Clairity's Place on "Faith and Certainty"
Clairity's Place offers an insightful reflection on Two pillars of our need. She asks first if certainty "is really our most basic human need, underneath our hungers, fears, bottomless anger?" From there, she addresses the importance that it plays in our lives, and from where we derive it. Or don't. She notes that C&L founder Fr. Giussani possessed a keen insight regarding this:
n the section of Why the Church? about "The Cultural Value of a New Concept of Truth," Giussani compares the Hebrew concept to that of the Greek world. For the Hebrew, God is the rock. It is He himself who is certain for us, rather than just our idea of Him. Yahweh - I am who am. His Being is the pivotal point for our own, and is the only thing that will anchor us in the world, which is full of everything uncertain from capricious circumstance to the unsteady roiling of our own psyches.Faith in Christ Jesus, the Rock who saves us, becomes our only sure guarantor of certainty. As Ms. Mollerus so wisely points out, the failure of the enlightenment paradigm is it's inability to conceive of a compromised humanity. We, the citizens of the real world, painfully understand how compromised our humanity is. We know those times we've failed to live according to our convictions. We remember the times we stayed seated when we should have stood. We regret the times we shouted out loud when we should have remained silent. Were we to depend only upon ourselves for a sense of certainty, we would never experience it. Our own addiction to evil and the self-destructive will not make that possible.
Giussani distinguishes this notion from the Western conception of truth as "light". In the latter case, we depend on our own intelligence and judgment to decipher the truth. In our experience, nothing could be more tenuous, and in our heart of hearts we know it. We know our own vagaries. We make resolutions we can't keep, promises to others that we're not true to. St. Paul: "What I do, I do not understand. For I do not do what I want, but I do what I hate." (Romans 7:15)
The use of this metaphor [rock] demonstrates how seeing with one's own eyes is not the supreme method in the Semitic mind for developing an awareness of the truth. What is more important is reference to something secure, something stable. Indeed, the word "amen" in Hebrew has the same root as the word "truth," and this root means, precisely, "stability, permanence." And the word "amen" is an affirmation of security: this remains, and so it is true, it is like that.
Christ, on the other hand, has the strength that compensates our weaknesses. His fidelity is without question, even in the midst of our adultry. His courage stands fast even as we run screaming in fear. His very presence is a Rock, on which we may cling when cast about by the unforgiving tides of circumstance. In our imperfect world, he is our perfection. He has made the sacrifice that we owed but could not hope to make.
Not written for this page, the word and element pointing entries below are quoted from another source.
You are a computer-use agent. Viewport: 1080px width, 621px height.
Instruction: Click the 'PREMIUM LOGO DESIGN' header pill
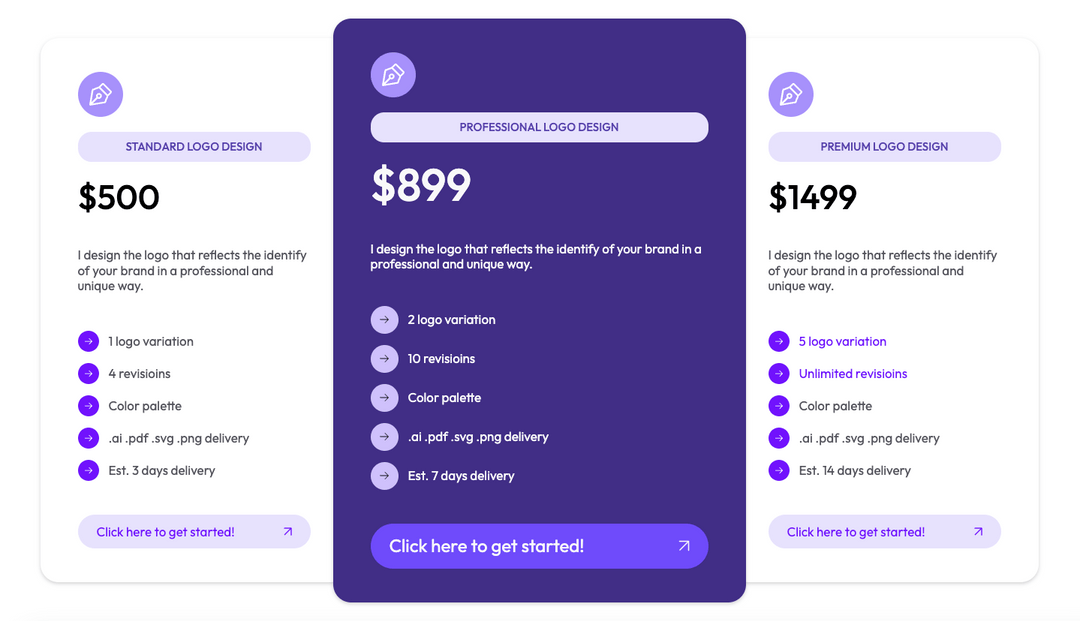pos(884,147)
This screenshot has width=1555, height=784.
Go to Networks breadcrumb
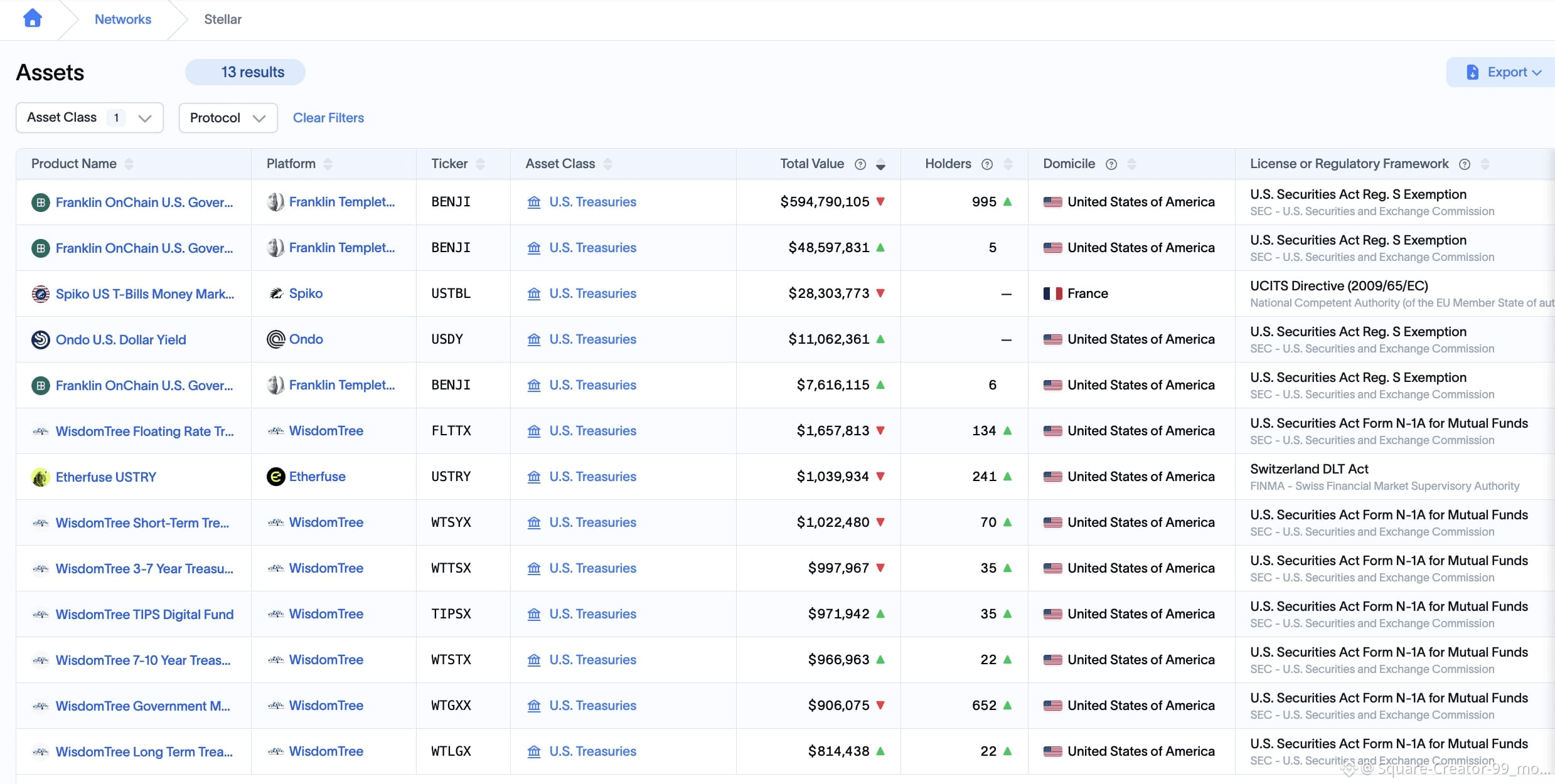(x=123, y=19)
When he says, "Apart from me, you can do nothing" (John 15:5), he does not speak in figurative language. He speaks the undeniable truth!
I have experienced my darkest moments of uncertainty when I believed I could trust my own insight and strengths without leaning on the Rock. I spent a year consumed in doubt, struggling on my own to overcome my deficits. I can still see the faces of the many collegues and students that I let down. I still feel the rage of fighting for justice that simply wouldn't be mine. That year turned my dream career into my unrelenting nightmare. My ship rocked back in forth on the storm-swept sea and took on water. If I saw Jesus then, I cowered inside of my sinking shelter. I lacked Peter's confidence to even step out upon the water to him. I lacked Faith, that fundamental trust in God. My year ended with my departure from my dream.
With Faith in Christ, none of us need fear the slings and arrows of outrageous fortune. We rely for certainty upon the One that can deliver it. For he is Jesus Christ, and by the blood of his cross has he secured power and dominion over all, even death itself. What do we need to fear when we place our trust in him?
If we long for certainty, we need to look no further than Jesus Christ to find it.